Abstract
Bivalent bispecific antibodies are structurally comprised of an entire framework immunoglobulin G (IgG) genetically fused to two single chain variable fragments (scFv) via flexible peptide linkers. The flexibility of the linkers allows three extreme configurations where each scFv can be collapsed and interact with the framework IgG, or extended and able to interact with a surface or binding epitope with greater affinity. Slow interconversion between these configurations is found to cause multiple peak elution and complex adsorption kinetics on chromatography media. Surface catalyzed conformational changes greatly decrease separation efficiency and complicate the design of separations. The overall goal of this work is to fundamentally understand the conformational changes of BiSAbs and their major effects on column behavior and adsorption kinetics for cation exchange (CEX) and hydrophobic interaction (HIC) chromatography media.

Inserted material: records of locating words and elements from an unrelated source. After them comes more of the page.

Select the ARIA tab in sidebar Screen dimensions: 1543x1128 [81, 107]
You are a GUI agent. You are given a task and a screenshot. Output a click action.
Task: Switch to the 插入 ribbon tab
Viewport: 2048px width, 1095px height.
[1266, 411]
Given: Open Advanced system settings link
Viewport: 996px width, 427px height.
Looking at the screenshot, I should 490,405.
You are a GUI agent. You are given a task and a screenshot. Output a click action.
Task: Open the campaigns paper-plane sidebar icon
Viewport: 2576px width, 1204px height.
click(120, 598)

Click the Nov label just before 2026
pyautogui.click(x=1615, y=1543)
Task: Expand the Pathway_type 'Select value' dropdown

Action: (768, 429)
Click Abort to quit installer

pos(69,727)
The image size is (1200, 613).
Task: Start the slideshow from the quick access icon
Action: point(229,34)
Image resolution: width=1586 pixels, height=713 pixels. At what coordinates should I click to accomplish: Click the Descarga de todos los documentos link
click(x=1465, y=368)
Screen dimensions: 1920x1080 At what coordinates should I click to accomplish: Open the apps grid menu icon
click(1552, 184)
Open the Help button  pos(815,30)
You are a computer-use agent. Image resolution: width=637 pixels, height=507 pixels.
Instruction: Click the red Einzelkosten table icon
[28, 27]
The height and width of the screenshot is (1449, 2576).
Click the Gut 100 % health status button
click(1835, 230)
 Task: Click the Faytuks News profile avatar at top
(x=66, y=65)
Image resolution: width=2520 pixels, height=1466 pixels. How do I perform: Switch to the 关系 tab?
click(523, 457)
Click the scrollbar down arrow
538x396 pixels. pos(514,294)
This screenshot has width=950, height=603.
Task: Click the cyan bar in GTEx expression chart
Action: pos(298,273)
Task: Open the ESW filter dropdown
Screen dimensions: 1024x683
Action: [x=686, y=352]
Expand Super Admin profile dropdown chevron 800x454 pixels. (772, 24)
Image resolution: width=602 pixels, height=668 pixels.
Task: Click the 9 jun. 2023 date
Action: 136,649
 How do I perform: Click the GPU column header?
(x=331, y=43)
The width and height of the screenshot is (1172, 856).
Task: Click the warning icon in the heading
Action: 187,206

This work first characterizes the reversible, multiple peak phenomena observed for linear gradient elution. Pure BiSAb samples elute three peaks at room temperature and low residence time (~2 min). All three peaks are monomer-sized, measured by dynamic light scattering. When the residence time is elongated to ~40 min or temperature is elevated to ~55 °C, a single peak elutes with average retention. When the protein is held bound on the resin, the relative size of the strongest binding peak increases. BiSAb fragments with a single linked scFv follow the same trends as the intact molecules, but with reversible two peak elution. BiSAb fragments or the framework IgG, containing zero linked scFvs, elute a single peak regardless of operating conditions. The BiSAb multiple peak elution behavior is qualitatively consistent regardless of: scFv attachment location to the framework IgG, resin structure (pellicular or porous), pH of the mobile phase, and resin functional ligand (weak CEX, strong CEX, or HIC). These effects are therefore driven by the molecular properties of the BiSAbs, rather than resin specific factors. Adsorption kinetics of these complex proteins was studied by viewing transient intraparticle bound profiles using confocal microscopy. The BiSAb intraparticle profiles showed smooth characteristics caused by the slow exchange from the weaker binding, collapsed configuration to the stronger binding, extended configurations. Phenomenological models were developed at the column scale, to predict the multiple peak elution behavior, and at the particle scale, to predict the complex adsorption kinetics.
Finally, the separation between the intact BiSAb molecule and two associated fragments was studied on CEX resins. Both fragments were found to have one scFv missing and elute prior to the intact protein. The fragment with intermediate binding strength contained one additional amino acid, a C-terminal lysine. Linear gradient elution measured fairly small differences in binding strength between the protein species. However, at high load, high selectivity was observed and the intact molecule was found to displace the fragments with relatively fast kinetics.